* Required tasks
(1) Answer these questions using the article on the attorney suspension, one answer per line:
(a) For how long was the attorney suspended?
(b) What share of any net recovery did Bernardini agree to give the respondent under the Agreement?
(c) In what action was the Agreement discovered?
(2) Write the next part of the article on the attorney suspension, continuing from its last sentence.

* Selected excerpt
Attorney Suspended For Agreeing To Assist In Malpractice Claim Against His Firm
An attorney who entered into an agreement with a client to aid in a suit for malpractice against the firm that employed him was suspended for one year and until further order by the New York Appellate Division for the First Judicial Department.
The attorney was assigned to represent an off-duty police officer shot by another off-duty police officer. The City was granted summary judgment and the individual officer was not served. The summary judgment was affirmed by the First Department.
Then
…while the motion for leave to appeal to the Court of Appeals was pending, respondent and [client] Bernardini met in a restaurant and signed a “Personal Services Agreement” (the Agreement) under which Bernardini agreed to “give” respondent 45% of any net recovery he received relating to the Villarini incident. This included the personal injury action and a legal malpractice claim to be brought against the Ginarte firm “for negligently failing to timely serve … Villarini, …, for neglecting to work on [the] case over the many years, for failing to take the deposition of …Villarini, for having failed to obtain a copy of … Villarini’s …. Personnel File in a timely manner and for failing to bring a Motion …, for spoliation of this key evidence.” Although the Agreement, which respondent drafted, did not specify the services that he was to provide, respondent acknowledges that he agreed to serve as a witness for Bernardini in the malpractice action against his employer.
Respondent contends that Bernardini raised the subject of additional compensation, and that they negotiated the 45% fee to compensate respondent for his extraordinary efforts in the personal injury action and for his willingness to assist Bernardini in pursuing the malpractice claim, which would require him to leave the Ginarte firm. Bernardini asserts that he never expressed a desire to compensate respondent beyond what was in his retainer agreement with the Ginarte firm, and that he and respondent did not have any prior discussions regarding the Agreement. Rather, respondent produced the Agreement at the meeting and asked Bernardini to sign it, telling him that he had notes and documents that would prove the malpractice claim. Respondent later provided Bernardini with a list of malpractice attorneys and concealed the Agreement from the Ginarte firm.
The agreement was discovered in a malpractice action brought by another attorney.

Stored items:

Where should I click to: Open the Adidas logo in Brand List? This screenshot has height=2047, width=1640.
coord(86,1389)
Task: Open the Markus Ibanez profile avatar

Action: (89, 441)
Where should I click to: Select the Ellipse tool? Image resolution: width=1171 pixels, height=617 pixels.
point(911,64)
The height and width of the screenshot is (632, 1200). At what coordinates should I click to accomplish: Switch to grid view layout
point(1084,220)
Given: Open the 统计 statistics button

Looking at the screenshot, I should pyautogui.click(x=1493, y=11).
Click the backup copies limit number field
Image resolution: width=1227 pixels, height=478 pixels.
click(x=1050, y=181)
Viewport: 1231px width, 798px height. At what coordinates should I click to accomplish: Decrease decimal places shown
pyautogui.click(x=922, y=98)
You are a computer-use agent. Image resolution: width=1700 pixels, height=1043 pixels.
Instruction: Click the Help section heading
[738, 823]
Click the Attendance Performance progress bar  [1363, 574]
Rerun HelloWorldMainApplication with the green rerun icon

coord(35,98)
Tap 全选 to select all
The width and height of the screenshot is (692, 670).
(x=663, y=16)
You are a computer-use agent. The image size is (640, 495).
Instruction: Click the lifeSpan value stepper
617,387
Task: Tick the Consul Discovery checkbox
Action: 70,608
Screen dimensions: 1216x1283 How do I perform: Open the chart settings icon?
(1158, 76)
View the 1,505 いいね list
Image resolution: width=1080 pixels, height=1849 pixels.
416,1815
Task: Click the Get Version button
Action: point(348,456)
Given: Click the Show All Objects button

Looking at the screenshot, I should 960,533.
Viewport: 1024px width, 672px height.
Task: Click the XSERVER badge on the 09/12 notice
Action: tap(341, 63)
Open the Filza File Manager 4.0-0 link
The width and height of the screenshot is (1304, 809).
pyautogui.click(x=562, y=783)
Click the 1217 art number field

* Expected outputs
(1)
(a) One year and until further order.
(b) 45%.
(c) In a malpractice action brought by another attorney.

(2)
The court
The violations are serious and were motivated by financial gain. Notably, as the majority of the Panel found, there is significant doubt as to whether respondent fully comprehends and accepts responsibility for his misconduct. Among other things, respondent fails to recognize that his advising Bernardini to bring a malpractice case against the Ginarte firm, pursuant to an unethical, dishonest and misrepresentative personal services agreement, reflected adversely on his fitness as a lawyer and involved dishonesty, fraud, deceit or misrepresentation. Nor does respondent recognize that threatening Bernardini with the destruction of evidence in order to obtain some sort of financial recovery for the malpractice claim was conduct adversely reflecting on his fitness as a lawyer and prejudicial to the administration of justice. In this regard, as the majority of the Panel found, respondent’s attempt to minimize his culpability on the ground that he could not or would not have been able to carry out this threat “belies his contention that he has learned from his mistakes.”
Insofar as respondent relies on the medical conditions of family members and financial pressures as mitigating factors, there is ample basis for the Panel’s finding that the conditions he described “seemed too remote in time to be either a causal or mitigating factor with respect to Respondent’s misconduct.” Indeed, the record would support the conclusion respondent conceived the agreement with Bernardini as a means to retaliate against the Ginarte Firm because it cut his annual bonus by 75% after the personal injury action had been dismissed. Insofar as respondent seeks credit for disavowing the agreement, he belatedly did so out of self interest after his relationship with Bernardini had deteriorated and the Agreement was disclosed in the malpractice action.